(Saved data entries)
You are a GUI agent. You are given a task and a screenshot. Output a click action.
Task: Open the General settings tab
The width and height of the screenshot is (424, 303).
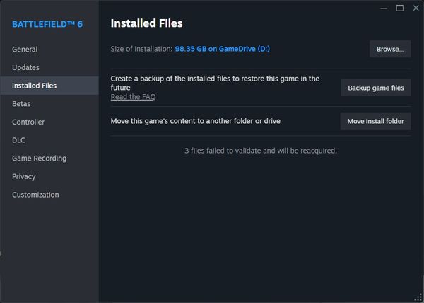point(25,50)
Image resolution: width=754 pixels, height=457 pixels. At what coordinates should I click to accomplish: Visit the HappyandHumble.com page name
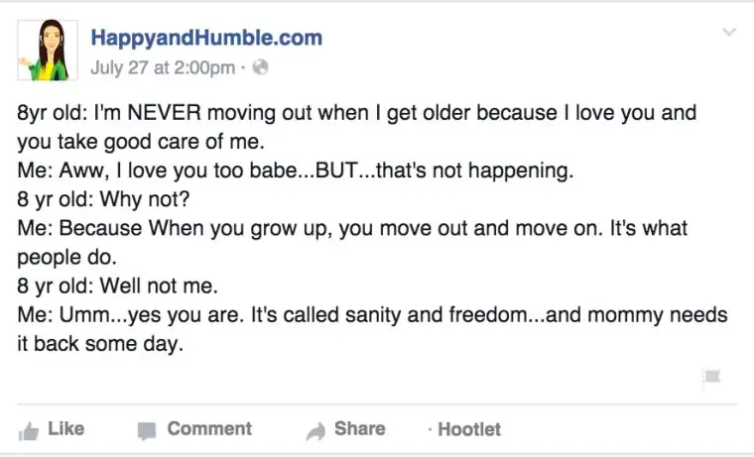click(x=206, y=38)
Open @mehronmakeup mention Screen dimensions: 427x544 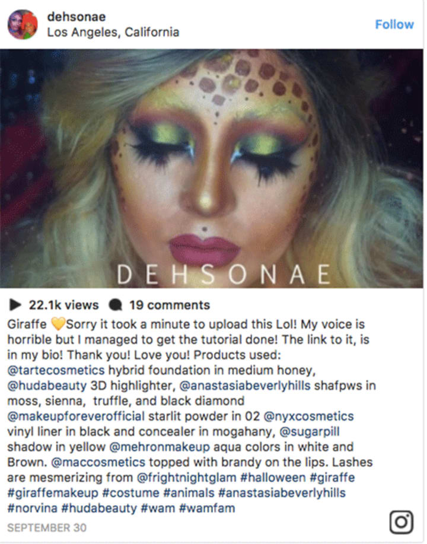tap(160, 447)
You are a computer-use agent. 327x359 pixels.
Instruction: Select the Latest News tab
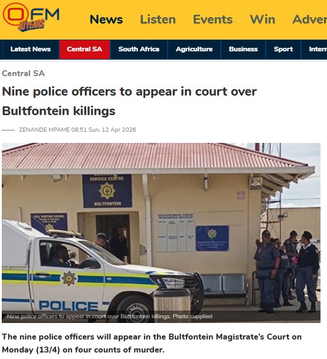tap(31, 49)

TASK ITEM
Wherever a line above contains the string "agent", copy that line.

ANSWER SPACE
You are a GUI agent. You are given a task and a screenshot. Output a click action.
You are a computer-use agent. 327x359 pixels.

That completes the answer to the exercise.